Kosmos 2133
- Mission type: Early warning
- Operator: VKS
- COSPAR ID: 1991-010A
- SATCAT no.: 21111
- Mission duration: 5-7 years (estimate) 4 years (actual)

Spacecraft properties
- Spacecraft type: US-KMO (71Kh6)
- Manufacturer: Lavochkin
- Launch mass: 2,600 kilograms (5,700 lb)

Start of mission
- Launch date: 14 February 1991, 08:31:00 UTC
- Rocket: Proton-K/DM-2
- Launch site: Baikonur 200/39

End of mission
- Deactivated: 9 November 1995

Orbital parameters
- Reference system: Geocentric
- Regime: Geostationary

Instruments
- Infrared telescope with 1 metre (3 ft 3 in) aperture

= Kosmos 2133 =

Russian satellite

Kosmos 2133 (Космос 2133 meaning Cosmos 2133) is a Russian US-KMO missile early warning satellite which was launched in 1991 as part of the Russian Space Forces' Oko programme. The satellite is designed to identify missile launches using infrared telescopes.
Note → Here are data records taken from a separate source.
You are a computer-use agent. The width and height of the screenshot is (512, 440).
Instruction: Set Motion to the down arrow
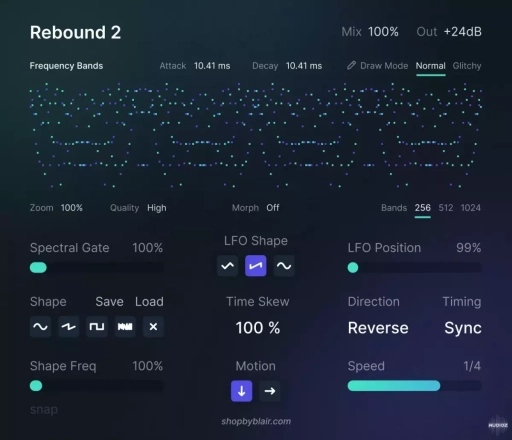coord(242,391)
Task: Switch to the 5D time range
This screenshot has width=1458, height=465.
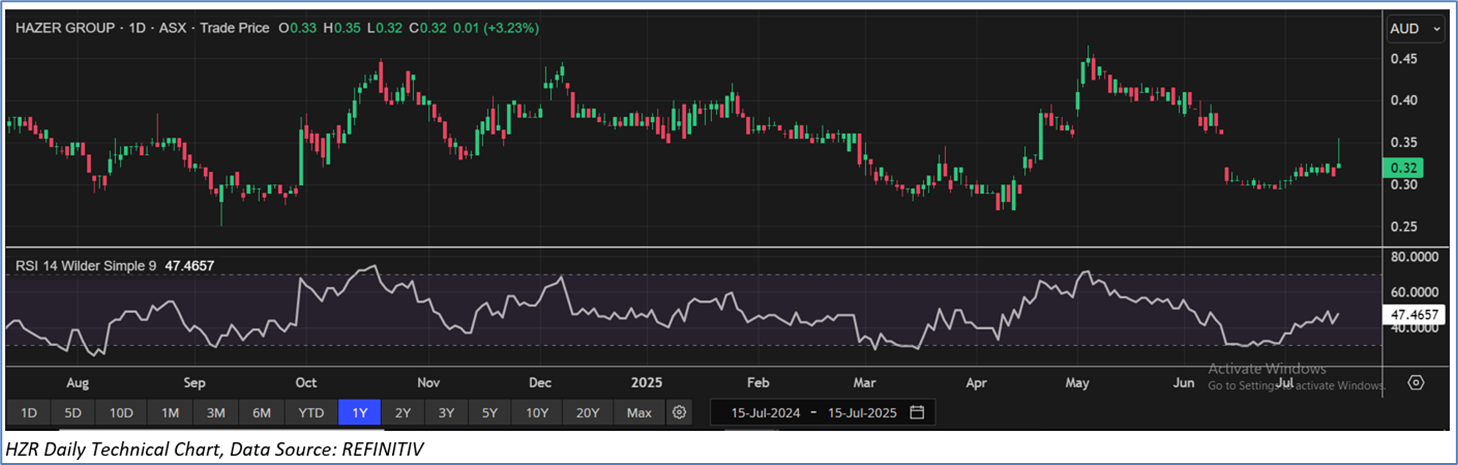Action: [74, 412]
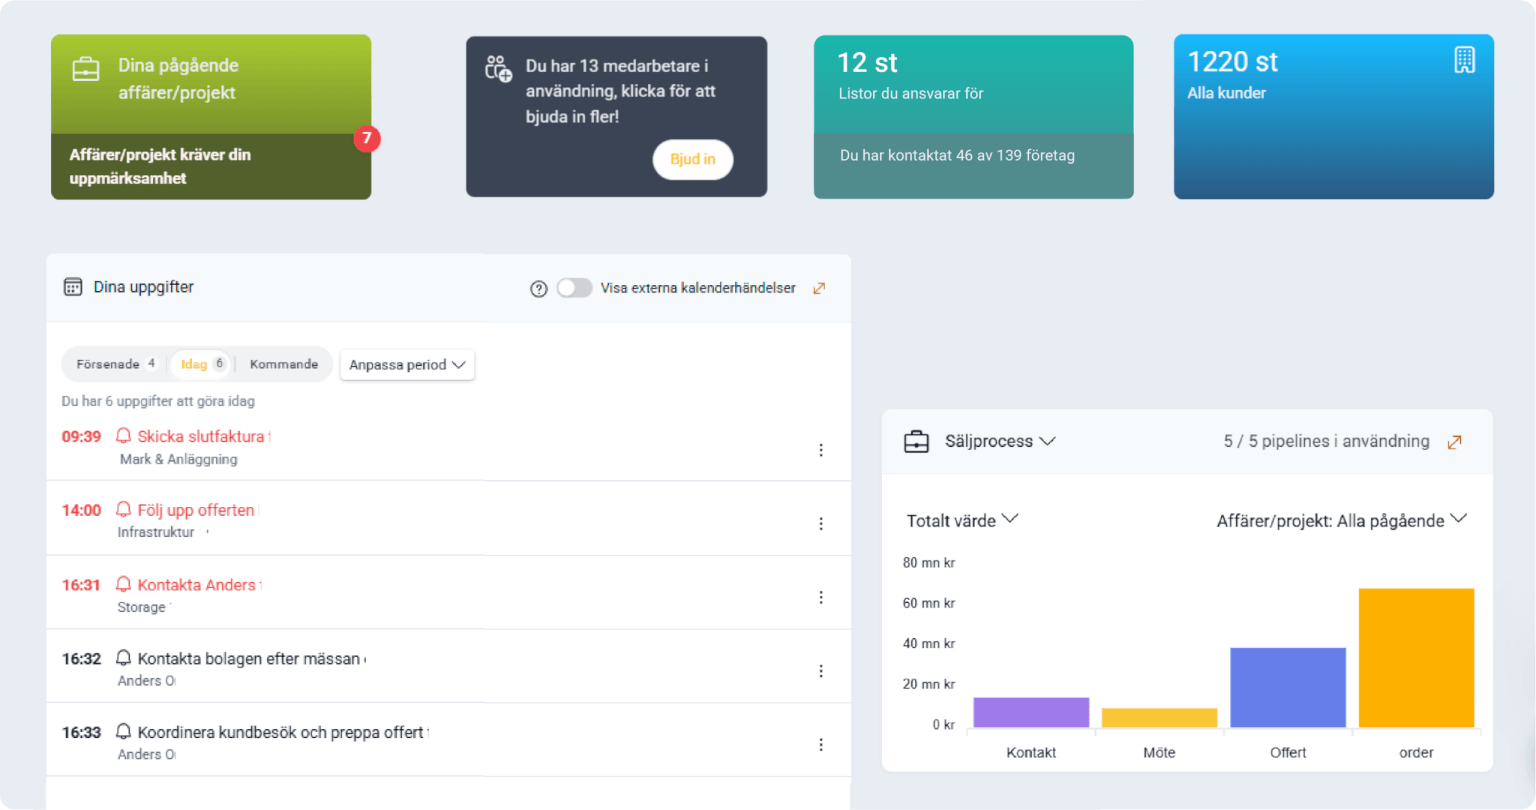Screen dimensions: 1536x810
Task: Click the external-link arrow on the Säljprocess panel
Action: pyautogui.click(x=1455, y=441)
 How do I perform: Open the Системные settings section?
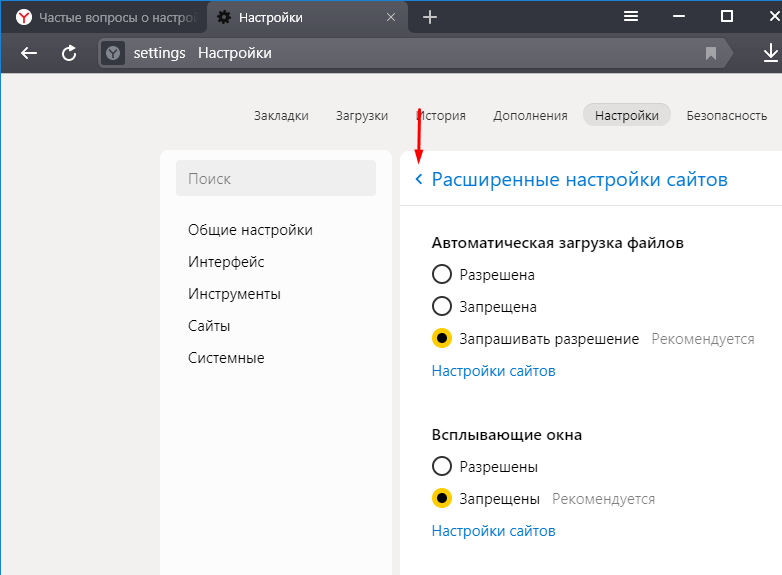pyautogui.click(x=226, y=358)
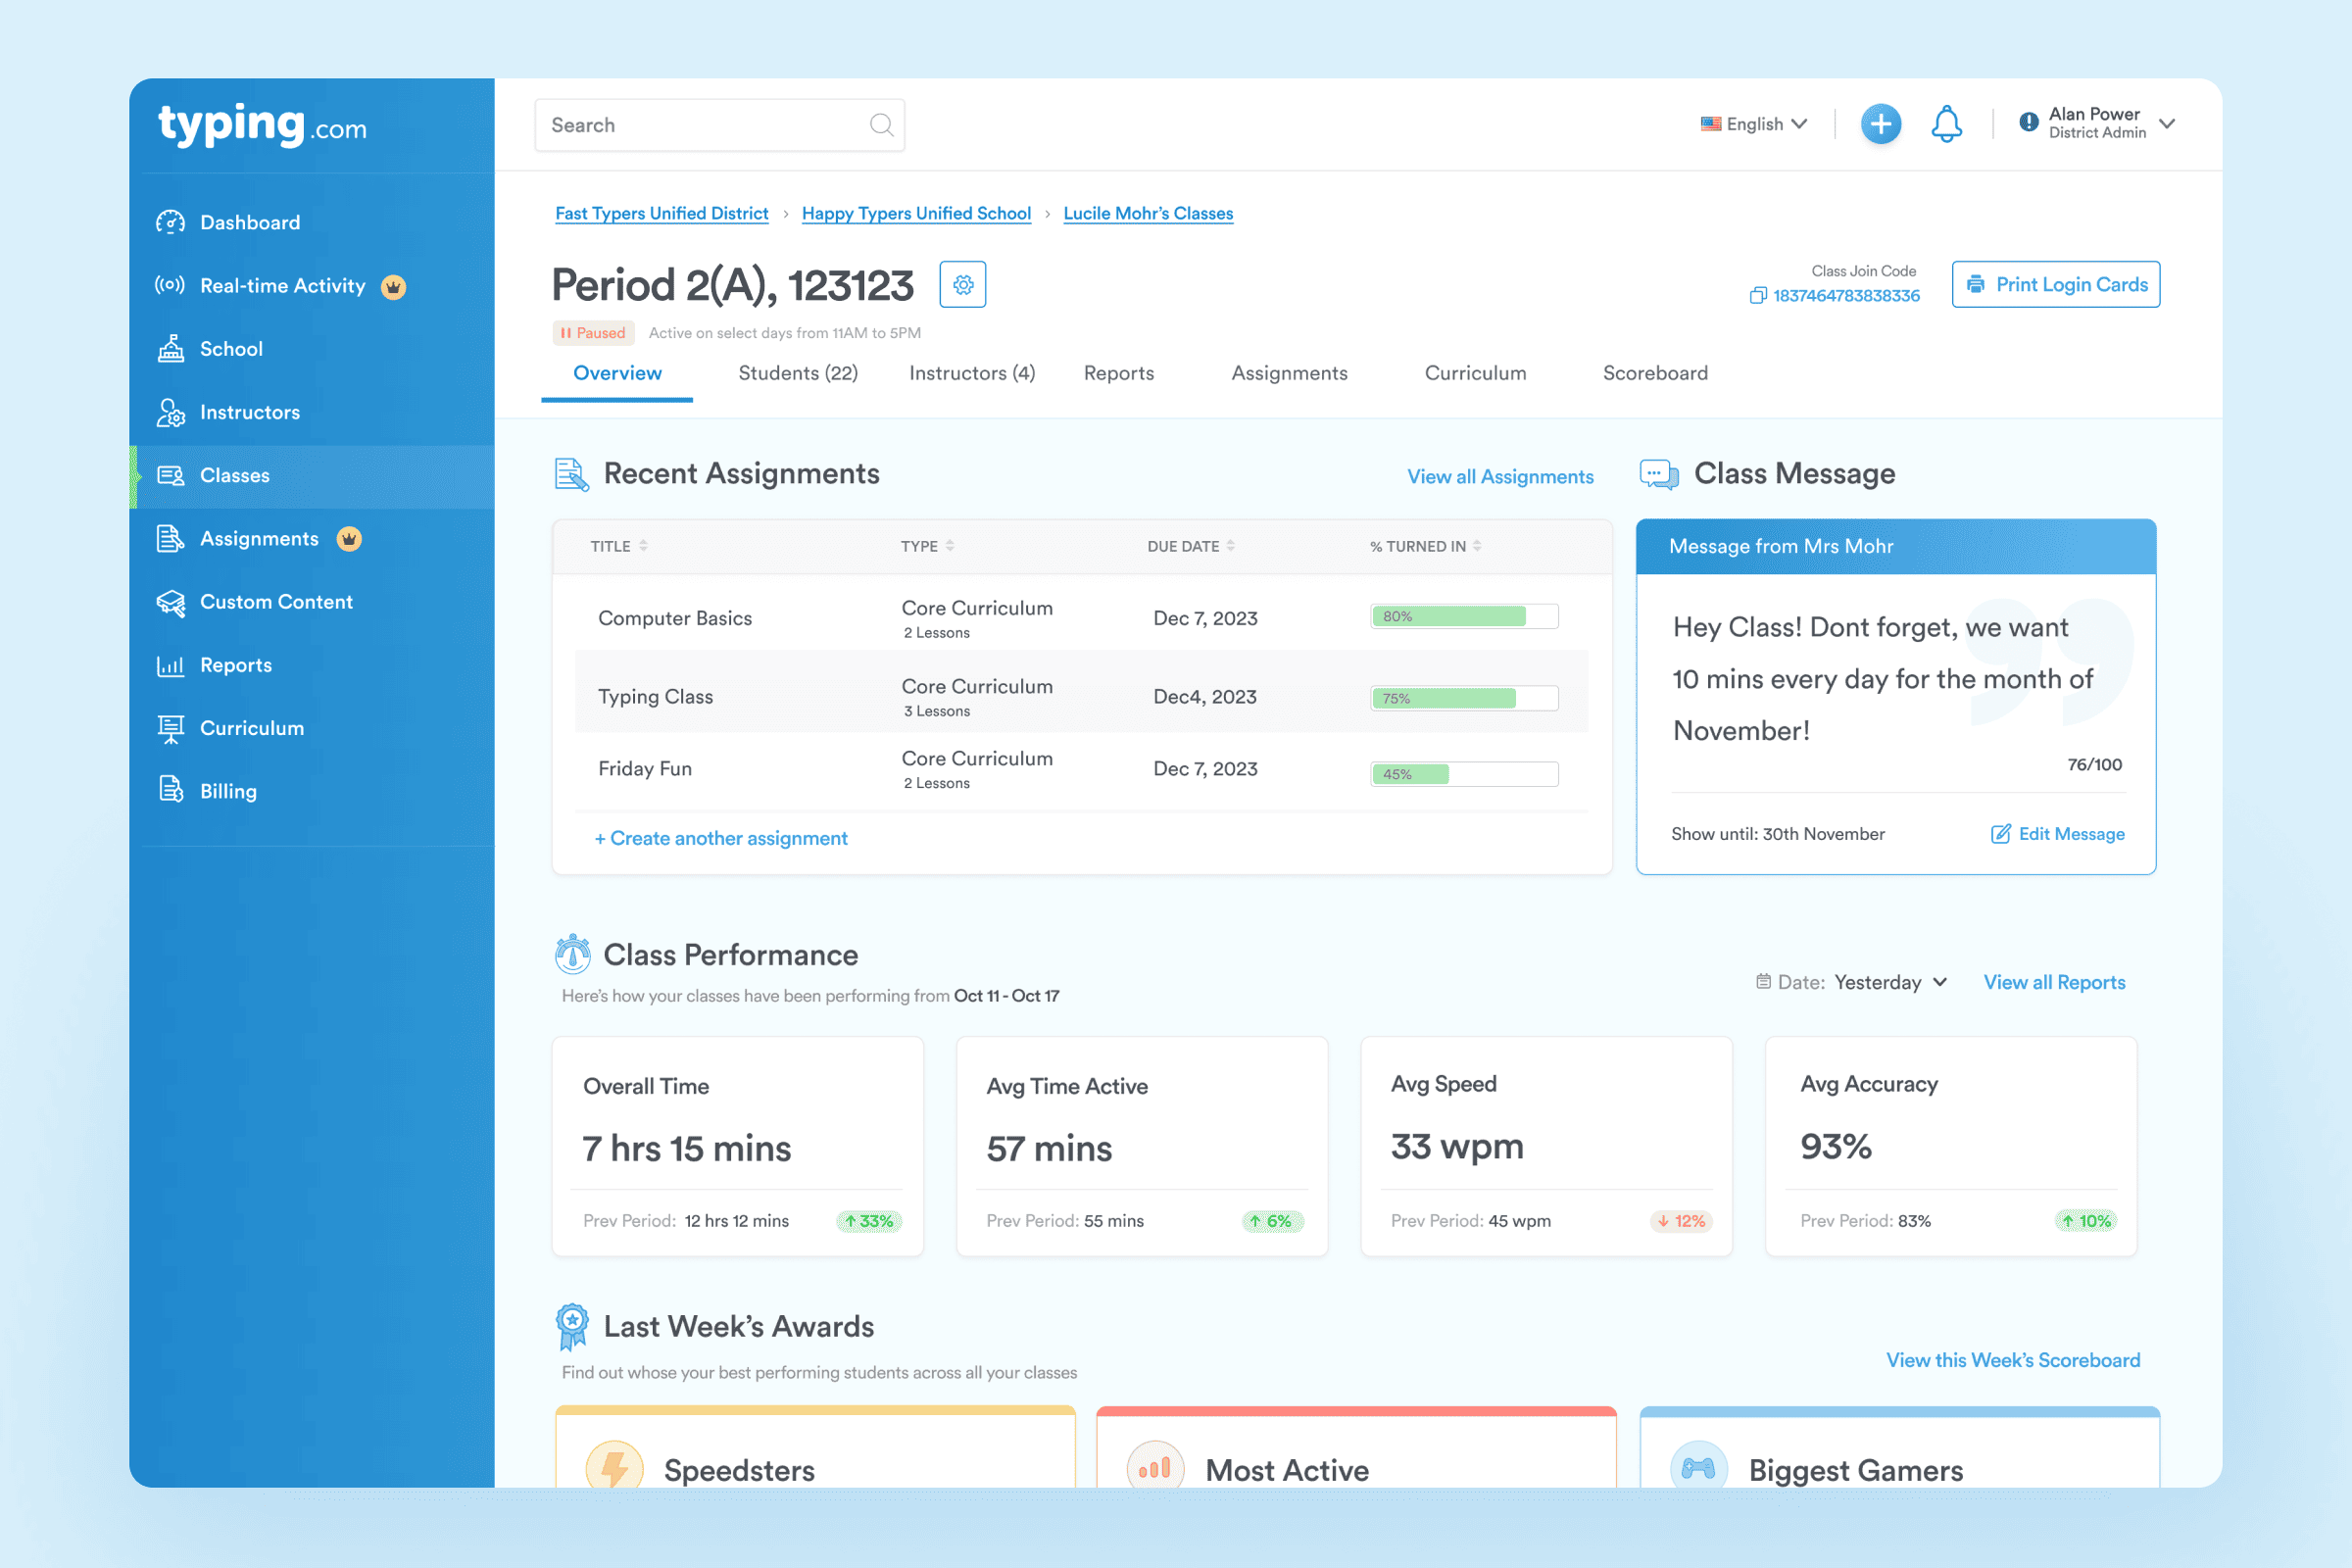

Kosmos 2133 was launched from Site 200/39 at Baikonur Cosmodrome in Kazakhstan. A Proton-K carrier rocket with a DM-2 upper stage was used to perform the launch, which took place at 08:31 UTC on 14 February 1991. The launch successfully placed the satellite into geostationary orbit. It subsequently received its Kosmos designation, and the international designator 1991-010A. The United States Space Command assigned it the Satellite Catalog Number 21111.

Kosmos 2133 was the first satellite in the US-KMO series and was operational for over 4 years.